Mnangagwa is also panicking over Kasukuwere’s presidential candidature because of the delicate ethnic dynamics in Zanu PF pitting the Zezurus and Karangas.
Mnangagwa is a Karanga and Kasukuwere a Zezuru. Therefore, Kasukuwere is likely to woo Zanu PF Zezuru voters from Mnangagwa and therefore again cause an upset based on these ethnic party dynamics.
Mashonaland provinces consist of big numbers of registered voters. Mashonaland Central has 536 450; Mashonaland east 641 701 and Mashonaland West 661 393.
Kasukuwere therefore has a chance of amassing a significant number of these votes from Zanu PF supporters who ordinarily would have no choice but to vote for Mnangagwa in the absence of the exiled former cabinet minister on the ballot paper.
Kasukuwere, during his time as Youth minister, recruited young people from the people into the security services such as Central Intelligence Organisation, Zimbabwe Republic Police and the Zimbabwe National Army.
In doing so, he was seen as promoting the youth empowerment programme for the party. The young officers have since matured, gained experience of at least 10 years and acquainted themselves in election-related matters such that they can work with Kasukuwere in his campaign bid. There is every reason for Mnangagwa to panic.
In 2008, former Zanu PF Finance minister Simba Makoni had a similar X-factor effect when he denied the late president Robert Mugabe outright victory over the late opposition MDC icon Morgan Tsvangirai.
Makoni contested in the presidential election and garnered 8% of votes while Mugabe got 43% when he needed 50 plus one vote for outright victory. Makoni’s 8%, had it gone to Mugabe, could have propelled the long-time ruler to 51%, an outright win.
In another experience of split votes, in 2018 former MDC vice-president Thokozani Khupe prevented Chamisa from winning the presidential elections by eating into the opposition leader’s votes by 45 000 votes when he need just above
30 000 to beat Mnangagwa.
In his founding affidavit, Mangwana says “. . . I have indicated that I am aware that first respondent has been away from the republic for a period in excess of 18 months.
“I add that this a continuous period of absence. In other words, he has been out of the republic for each day of the past 18 months. I add that this is in fact a matter of public record. I dare him to indicate otherwise. I understand that his absence from the country for that period of time has much consequence at law.

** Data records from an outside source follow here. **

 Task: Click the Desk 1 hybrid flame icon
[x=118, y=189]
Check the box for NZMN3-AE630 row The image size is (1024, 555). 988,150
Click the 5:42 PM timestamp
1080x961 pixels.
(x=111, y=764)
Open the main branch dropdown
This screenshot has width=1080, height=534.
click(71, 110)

“I draw attention to provisions of section 23 (3) of the Electoral Act which enacts: “(3) A voter who is registered on the voters roll for a constituency, other than a voter who has been registered in that constituency in terms of the proviso to subsection (1), shall not be entitled to have his or her name retained on such roll if, for a continuous period of eighteen months, he or she has ceased to reside in that constituency: Provided that nothing in this subsection shall prevent his or her name from being struck off such voters’ roll — “(a) on his or her being registered in another constituency; or (b) if he or she becomes disqualified for registration as a voter.” I submit that the absence of first respondent from the country for more than 18 consecutive months has the effect that his name ceased to be retained on the voters’ roll. I add that this occurred by operation of law.”
“I submit that the decision to accept first respondent’s nomination papers is contrary to the law set out in this provision in that first respondent, being a non-voter, cannot be nominated for election to any office.”
This is what Mangwana, who is clearly a Mnangagwa proxy or the proverbial tortoise on a lamppost, wants.
His calculated political action benefits Mnangagwa more than anyone else, showing that the President is running scared.